Wirken die Impfstoffe gegen AY.4.2?

Britische Expert*innen zeigen sich gegenüber der BBC zuversichtlich, dass es sich bei AY.4.2 nicht um eine sogenannte Escape-Variante handelt, die Impfstoffe umgehen kann. Und auch die amerikanische Gesundheitsbehörde CDC erkennt bislang keinen Hinweis darauf, dass die Variante resistenter gegen Impfungen oder Medikamenten sein könnte.

Wie geht es jetzt weiter? 

Um Klarheit über das wirkliche Gefahrenpotenzial der Variante zu erlangen, braucht es noch weitere Untersuchungen und Studien.
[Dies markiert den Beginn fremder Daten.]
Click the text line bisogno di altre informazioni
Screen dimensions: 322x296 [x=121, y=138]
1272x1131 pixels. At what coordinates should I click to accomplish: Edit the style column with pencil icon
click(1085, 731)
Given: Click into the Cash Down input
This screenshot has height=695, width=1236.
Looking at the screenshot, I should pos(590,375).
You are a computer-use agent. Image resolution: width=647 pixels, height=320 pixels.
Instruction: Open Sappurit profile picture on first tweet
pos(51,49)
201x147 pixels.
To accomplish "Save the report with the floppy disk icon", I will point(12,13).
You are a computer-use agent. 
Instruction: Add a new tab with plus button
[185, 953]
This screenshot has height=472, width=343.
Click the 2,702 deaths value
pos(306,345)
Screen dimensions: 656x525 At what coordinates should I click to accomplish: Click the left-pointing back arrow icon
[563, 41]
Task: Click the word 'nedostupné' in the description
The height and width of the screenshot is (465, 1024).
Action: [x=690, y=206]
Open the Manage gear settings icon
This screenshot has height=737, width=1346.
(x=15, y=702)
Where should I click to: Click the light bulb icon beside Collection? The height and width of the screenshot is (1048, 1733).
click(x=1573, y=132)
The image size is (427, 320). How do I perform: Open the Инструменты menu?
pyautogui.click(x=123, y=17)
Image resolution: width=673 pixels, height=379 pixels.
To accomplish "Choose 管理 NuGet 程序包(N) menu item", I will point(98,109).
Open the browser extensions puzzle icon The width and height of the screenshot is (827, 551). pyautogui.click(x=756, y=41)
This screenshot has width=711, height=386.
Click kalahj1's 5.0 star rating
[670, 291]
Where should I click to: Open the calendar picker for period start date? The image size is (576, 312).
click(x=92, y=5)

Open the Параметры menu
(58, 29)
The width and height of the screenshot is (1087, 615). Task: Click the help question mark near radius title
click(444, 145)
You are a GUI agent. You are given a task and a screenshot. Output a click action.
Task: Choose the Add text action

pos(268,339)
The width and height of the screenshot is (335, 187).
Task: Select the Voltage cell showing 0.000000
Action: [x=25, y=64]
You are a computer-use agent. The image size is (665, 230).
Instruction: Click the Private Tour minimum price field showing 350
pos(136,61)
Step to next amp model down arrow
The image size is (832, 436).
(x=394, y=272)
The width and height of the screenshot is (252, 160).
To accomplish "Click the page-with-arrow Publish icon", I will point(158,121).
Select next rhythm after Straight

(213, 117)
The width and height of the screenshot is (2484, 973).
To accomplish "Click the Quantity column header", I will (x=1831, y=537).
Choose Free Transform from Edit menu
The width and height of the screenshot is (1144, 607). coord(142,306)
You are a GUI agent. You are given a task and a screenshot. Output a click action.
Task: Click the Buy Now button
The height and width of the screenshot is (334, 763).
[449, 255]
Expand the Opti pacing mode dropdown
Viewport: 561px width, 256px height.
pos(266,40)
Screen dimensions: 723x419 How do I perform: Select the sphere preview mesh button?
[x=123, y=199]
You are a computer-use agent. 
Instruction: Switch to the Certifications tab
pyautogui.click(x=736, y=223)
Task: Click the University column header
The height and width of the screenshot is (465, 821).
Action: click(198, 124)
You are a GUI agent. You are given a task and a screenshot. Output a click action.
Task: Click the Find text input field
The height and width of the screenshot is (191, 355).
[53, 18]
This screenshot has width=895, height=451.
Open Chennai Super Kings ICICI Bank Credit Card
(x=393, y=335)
Der Wissenschaftler Andrew Rambaut etwa meint, man müsse abwarten, was passiere und wie sich AY.4.2 in Regionen weiterentwickle, in denen bereits Delta-Typen vorherrschten.

Die Weltgesundheitsorganisation WHO hat die Mutante nach eigenen Aussagen bereits genauer im Blick – der israelische Ministerpräsident Naftali Bennett hat andere Länder bereits dazu aufgefordert, bei der Untersuchung von «Delta Plus» zusammenzuarbeiten.